Greg Grandin’s presentation will illuminate the truly global dimensions of the historical conversation fueling the GWOT: he will discuss the ways in which policymakers and neoconservative intellectuals have drawn on U.S. war in Latin America in their objectives for the GWOT, particularly their faith in unilateral militarism as a mechanism for sparking democratic revolution across the Middle East. Juan Cole will examine the disconnect between American and Iraqi historical framings of the current war. Where the Bush administration saw a benevolent military intervention akin to the U.S. occupation of post-war Germany and Japan, Iraqis recalled the period of British imperial rule in their country. As a result, Washington persistently misunderstood Iraqi resistance, and the Iraqis’ historical metaphor—colonialism—became increasingly accurate as a description of events on the ground.

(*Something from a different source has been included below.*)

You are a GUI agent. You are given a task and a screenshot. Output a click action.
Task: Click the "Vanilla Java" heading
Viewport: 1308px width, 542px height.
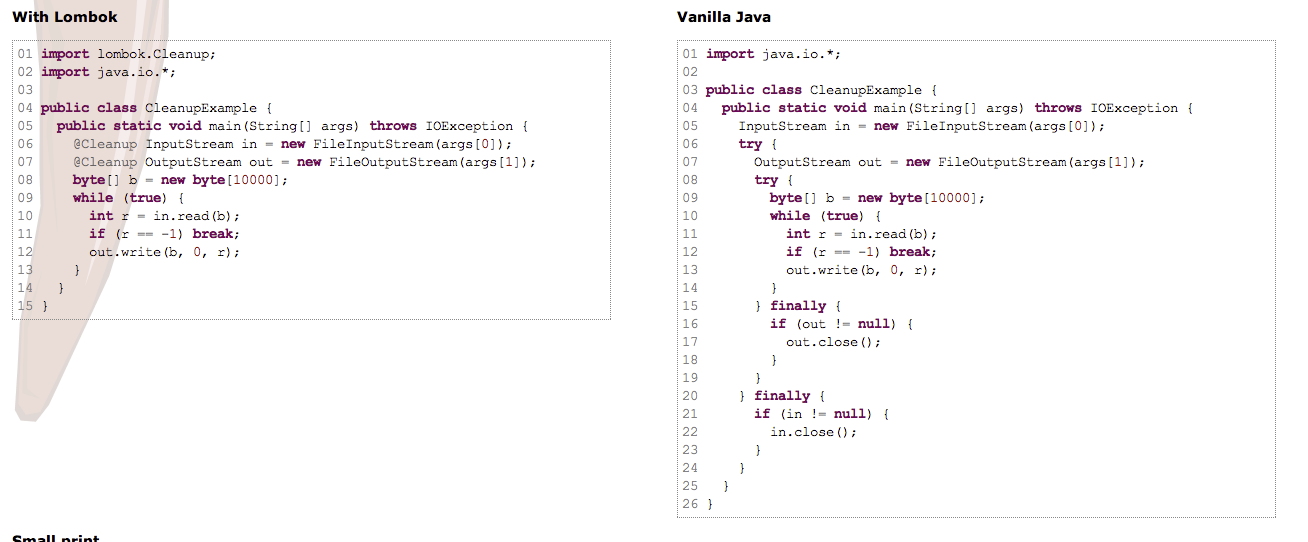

Peter Mansoor will take up this theme of U.S. blindness by focusing on the Bush administration’s failure, until its last two years, to recognize the changing nature of the war and the historical framework in which insurgencies were unfolding. Instead, the administration clung to an ultra-technical warfare that, they thought, rendered such contextual factors irrelevant. Mansoor will also point out the historical parallels of this willful ignorance in the era of the Vietnam War. Priya Satia will attempt to further historicize this story of official ignorance by tracing its roots in the period of British rule in Iraq, when the British invented new forms of official secrecy to cope with the new political reality of mass democracy, later sharing these strategies with the U.S. during and after the Second World War. She will also describe the ways in which official myths about British success in Iraq have shaped the current American effort and will point to the place of historians in this discourse. Carolyn Eisenberg will explore more fully the role of historians in public conversation by focusing on their failure to shape debates about U.S. foreign policy. As professional historians became preoccupied with more revisionist modes of scholarship, they abandoned that conversation to more conservative media pundits and removed an important critical voice from the public sphere.